The scary monster known as cancer can strike anyone, at anytime and in any part of the body, sending the person through the metaphorical trenches of a war. A 5K walk/run and silent auction will take place this weekend to raise awareness and funds for the disease.
Beth Odahlen, coordinator of the event, is organizing a 5K walk/run and silent auction to be held on Sunday, Sept. 7, in Oak Park. Registration starts at 4:30 p.m. and the walk/run starts at 5:30 p.m. The last bid for the silent auction will be taken at 6:45 p.m. There is a $35 fee to participate in the event, with proceeds going to the Leukemia and Lymphoma Society (LLS) for research. The LLS organization is involved in blood cancer research, patient and family counseling and blood cancer education.
Five years ago, Odahlen said her husband was diagnosed with a form of cancer of the white blood cells and has gone through treatment for it. Her husband is lucky, she added, because he's able to keep the cancer at bay with drug therapy, taking a pill everyday. "When we had a chance to breathe, the LLS was really helpful and gave a lot of education," Odahlen said. "I thought I needed to pay it forward."
The idea for coordinating a 5K walk/run came from Odahlen's friend, who participated in Team in Training (TNT), an organization that provides training to complete events such as marathons, triathlons or biking events. In return, TNT team members raise funds to help support the LLS in exchange for certified coaches, training, mentorship and event fees to accredited events across the U.S.
Last year, Odahlen ran a half-marathon in the Nike Marathon in San Francisco and there was a large number of TNT participants who ran in the race. "I am definitely not a runner, but if people have to go through cancer treatment, then I can run a half-marathon," she said. The race was amazing, she added, and good for her husband to see all of the support from the TNT runners.
Odahlen will be running in the same half-marathon in San Francisco again this year and wanted to bring more local awareness to what the Leukemia and Lymphoma Society does. "It's (the event in Minot) a good way to bring awareness and raise money for research," she added. The research that LLS does focuses on drug therapies that specifically target the person's type of blood cancer.

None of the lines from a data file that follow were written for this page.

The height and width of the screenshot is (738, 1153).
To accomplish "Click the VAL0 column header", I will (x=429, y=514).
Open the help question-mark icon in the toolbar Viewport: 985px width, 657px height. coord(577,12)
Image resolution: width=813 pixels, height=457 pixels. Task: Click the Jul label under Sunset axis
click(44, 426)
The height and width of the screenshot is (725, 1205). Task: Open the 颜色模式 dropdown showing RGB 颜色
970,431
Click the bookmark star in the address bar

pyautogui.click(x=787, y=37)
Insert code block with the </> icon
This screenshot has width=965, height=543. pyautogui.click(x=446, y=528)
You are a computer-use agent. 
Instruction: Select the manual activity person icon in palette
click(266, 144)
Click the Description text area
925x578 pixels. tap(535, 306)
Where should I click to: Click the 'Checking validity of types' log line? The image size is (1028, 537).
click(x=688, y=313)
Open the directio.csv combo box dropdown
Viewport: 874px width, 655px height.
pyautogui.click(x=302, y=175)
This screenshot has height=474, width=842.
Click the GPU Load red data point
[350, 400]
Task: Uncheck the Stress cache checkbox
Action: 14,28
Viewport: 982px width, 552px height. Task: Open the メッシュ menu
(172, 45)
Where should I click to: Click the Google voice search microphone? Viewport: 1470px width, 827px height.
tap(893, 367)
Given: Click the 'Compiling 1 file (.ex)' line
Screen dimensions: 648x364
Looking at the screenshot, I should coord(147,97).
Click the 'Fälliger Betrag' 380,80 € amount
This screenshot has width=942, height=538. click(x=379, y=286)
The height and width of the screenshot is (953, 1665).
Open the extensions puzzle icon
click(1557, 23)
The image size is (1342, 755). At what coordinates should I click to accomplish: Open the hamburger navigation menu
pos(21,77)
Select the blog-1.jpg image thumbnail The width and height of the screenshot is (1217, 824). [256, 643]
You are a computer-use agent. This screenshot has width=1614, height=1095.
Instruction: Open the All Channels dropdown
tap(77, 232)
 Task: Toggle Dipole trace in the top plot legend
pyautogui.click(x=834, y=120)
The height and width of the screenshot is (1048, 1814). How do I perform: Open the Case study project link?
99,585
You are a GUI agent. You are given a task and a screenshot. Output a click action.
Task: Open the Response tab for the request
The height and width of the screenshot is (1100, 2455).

It's a more personal type of treatment, Odahlen said, and they look at the drug therapy approach. "They hone in what the drug does to the body," she added.
September is Blood Cancer Awareness month so Odahlen thought an event like this would bring awareness to people. "I don't think people are aware of how many people get diagnosed (with blood cancers) each year," she added. "To cure this type of cancer, you need the funds and type of research that LLS does." Also, Odahlen said that another way for people to show their support at Sunday's event is to wear orange or lime green. Orange is the designated color for leukemia, while lime green is the designated color for lymphoma.